Pageturner: Insight Data Science Project
I completed the Silicon Valley Insight Data Science Fellowship program in 2015. Part of this involved quickly developing an app and then demonstrating it at various companies in the area. For this, I built a first-pass version of a Pageturner app which listens to the user play music and scrolls or turns the pages of sheet music appropriately, and can also find and display sheet music from a library based on what the user is playing.
Background and Overview
There are three major algorithmic components to this app: (1) auditory note recognition, (2) optical musical notation recognition, and (3) sequence alignment (with errors). The auditory note recognition component is based on a previous exploration described in an earlier blog post, but with various changes to the underlying model used, and technical changes to allow it to use the HTML5 microphone api and also to perform the recognition task entirely in the browser (to avoid latency problems with slow internet connections). The optical musical recognition component relies heavily on the existing tool Audiveris, with just some minor additional processing to locate the measures in the original image file. As such, the main challenges in building the demonstration Pageturner app were in developing the sequence alignment component and in putting all of the pieces together into a functioning web-based app.

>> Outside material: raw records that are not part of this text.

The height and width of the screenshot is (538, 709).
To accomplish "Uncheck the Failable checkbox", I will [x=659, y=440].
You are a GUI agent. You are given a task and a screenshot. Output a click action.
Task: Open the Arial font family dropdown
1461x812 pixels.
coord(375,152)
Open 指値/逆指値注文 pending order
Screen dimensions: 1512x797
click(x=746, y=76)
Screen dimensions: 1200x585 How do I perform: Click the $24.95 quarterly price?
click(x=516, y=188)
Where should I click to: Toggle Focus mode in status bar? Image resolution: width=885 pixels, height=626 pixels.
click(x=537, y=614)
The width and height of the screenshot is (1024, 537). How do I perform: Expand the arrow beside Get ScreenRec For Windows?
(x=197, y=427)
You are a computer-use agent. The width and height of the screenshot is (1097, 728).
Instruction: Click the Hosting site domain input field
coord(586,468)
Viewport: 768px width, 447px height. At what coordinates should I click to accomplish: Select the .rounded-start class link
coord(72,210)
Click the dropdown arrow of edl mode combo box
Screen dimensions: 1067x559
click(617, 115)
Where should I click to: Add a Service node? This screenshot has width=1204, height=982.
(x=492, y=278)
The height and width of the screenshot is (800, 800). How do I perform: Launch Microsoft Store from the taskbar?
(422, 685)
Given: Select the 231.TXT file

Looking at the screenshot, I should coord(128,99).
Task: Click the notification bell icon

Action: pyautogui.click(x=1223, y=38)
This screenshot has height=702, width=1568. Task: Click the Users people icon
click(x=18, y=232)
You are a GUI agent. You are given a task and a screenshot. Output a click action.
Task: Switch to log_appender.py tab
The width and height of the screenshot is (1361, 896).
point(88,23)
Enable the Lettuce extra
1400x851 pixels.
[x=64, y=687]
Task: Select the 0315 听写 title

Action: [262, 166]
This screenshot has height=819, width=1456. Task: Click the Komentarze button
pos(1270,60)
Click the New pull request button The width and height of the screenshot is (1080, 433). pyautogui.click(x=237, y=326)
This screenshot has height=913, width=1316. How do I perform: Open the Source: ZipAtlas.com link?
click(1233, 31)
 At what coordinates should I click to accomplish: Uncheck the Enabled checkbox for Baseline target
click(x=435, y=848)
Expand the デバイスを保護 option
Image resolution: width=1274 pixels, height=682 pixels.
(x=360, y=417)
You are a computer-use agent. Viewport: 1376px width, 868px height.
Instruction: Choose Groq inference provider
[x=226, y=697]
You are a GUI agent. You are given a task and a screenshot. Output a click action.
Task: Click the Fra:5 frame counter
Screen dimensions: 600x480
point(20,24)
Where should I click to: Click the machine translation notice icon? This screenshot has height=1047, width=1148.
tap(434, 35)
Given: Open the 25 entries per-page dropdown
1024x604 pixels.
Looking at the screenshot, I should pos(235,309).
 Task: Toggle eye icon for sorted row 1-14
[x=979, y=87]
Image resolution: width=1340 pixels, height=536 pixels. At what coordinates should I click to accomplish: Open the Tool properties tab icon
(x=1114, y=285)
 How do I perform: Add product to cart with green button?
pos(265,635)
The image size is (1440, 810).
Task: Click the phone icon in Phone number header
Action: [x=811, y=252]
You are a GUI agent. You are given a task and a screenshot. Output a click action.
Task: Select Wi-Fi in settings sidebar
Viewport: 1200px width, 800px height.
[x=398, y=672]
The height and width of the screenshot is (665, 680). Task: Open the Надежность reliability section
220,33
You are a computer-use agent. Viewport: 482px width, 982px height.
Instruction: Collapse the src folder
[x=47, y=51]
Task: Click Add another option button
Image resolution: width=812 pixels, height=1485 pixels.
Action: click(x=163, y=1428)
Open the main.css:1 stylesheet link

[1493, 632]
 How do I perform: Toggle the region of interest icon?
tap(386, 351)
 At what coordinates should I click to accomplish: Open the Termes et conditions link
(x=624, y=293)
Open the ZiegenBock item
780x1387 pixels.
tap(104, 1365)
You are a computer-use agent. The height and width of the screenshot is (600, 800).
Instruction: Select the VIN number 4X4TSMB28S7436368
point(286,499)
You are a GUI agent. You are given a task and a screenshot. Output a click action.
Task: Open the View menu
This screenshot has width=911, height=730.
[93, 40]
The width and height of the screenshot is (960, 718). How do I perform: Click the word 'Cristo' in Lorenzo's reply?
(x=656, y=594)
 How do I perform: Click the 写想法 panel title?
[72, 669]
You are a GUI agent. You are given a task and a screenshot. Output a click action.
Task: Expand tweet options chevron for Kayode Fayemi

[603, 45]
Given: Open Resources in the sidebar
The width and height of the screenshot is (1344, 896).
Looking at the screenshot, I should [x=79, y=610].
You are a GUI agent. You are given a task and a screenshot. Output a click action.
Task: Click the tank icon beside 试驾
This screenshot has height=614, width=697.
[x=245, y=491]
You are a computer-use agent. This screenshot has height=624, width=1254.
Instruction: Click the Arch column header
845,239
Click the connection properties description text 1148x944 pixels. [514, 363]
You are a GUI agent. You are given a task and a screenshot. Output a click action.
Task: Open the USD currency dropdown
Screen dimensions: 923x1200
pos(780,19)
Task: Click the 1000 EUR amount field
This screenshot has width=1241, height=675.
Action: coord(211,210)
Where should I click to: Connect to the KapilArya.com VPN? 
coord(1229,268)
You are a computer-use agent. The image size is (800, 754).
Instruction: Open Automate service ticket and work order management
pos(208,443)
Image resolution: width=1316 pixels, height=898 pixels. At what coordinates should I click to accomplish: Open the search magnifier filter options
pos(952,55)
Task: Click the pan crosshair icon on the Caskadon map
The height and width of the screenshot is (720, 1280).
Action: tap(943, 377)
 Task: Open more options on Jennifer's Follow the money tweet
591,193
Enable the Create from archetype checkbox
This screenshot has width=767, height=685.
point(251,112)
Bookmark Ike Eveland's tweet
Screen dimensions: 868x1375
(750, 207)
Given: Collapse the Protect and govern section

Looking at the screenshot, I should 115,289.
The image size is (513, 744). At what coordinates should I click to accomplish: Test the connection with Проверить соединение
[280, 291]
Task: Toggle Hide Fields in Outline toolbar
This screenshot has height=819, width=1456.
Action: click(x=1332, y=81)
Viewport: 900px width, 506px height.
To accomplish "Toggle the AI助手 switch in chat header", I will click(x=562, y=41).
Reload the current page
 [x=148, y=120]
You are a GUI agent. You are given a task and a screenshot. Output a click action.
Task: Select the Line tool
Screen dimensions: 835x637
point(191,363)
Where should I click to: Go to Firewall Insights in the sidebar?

In the live demos, I described the sequence alignment algorithm in some detail and pulled out a melodica for some real-time playing and following. The recording below gives a bit of a sense of the playing and following part of the demo.
General Overview Schematics
The figure below outlines the various processes performed on the frontend, backend and offline, for the case of song recognition.
And the next outlines the same for the case of note following. Note that the logistic regression model is coded out on the frontend in both cases, but the Needleman-Wunch algorithm is on the backend in the former case and on the frontend in the latter.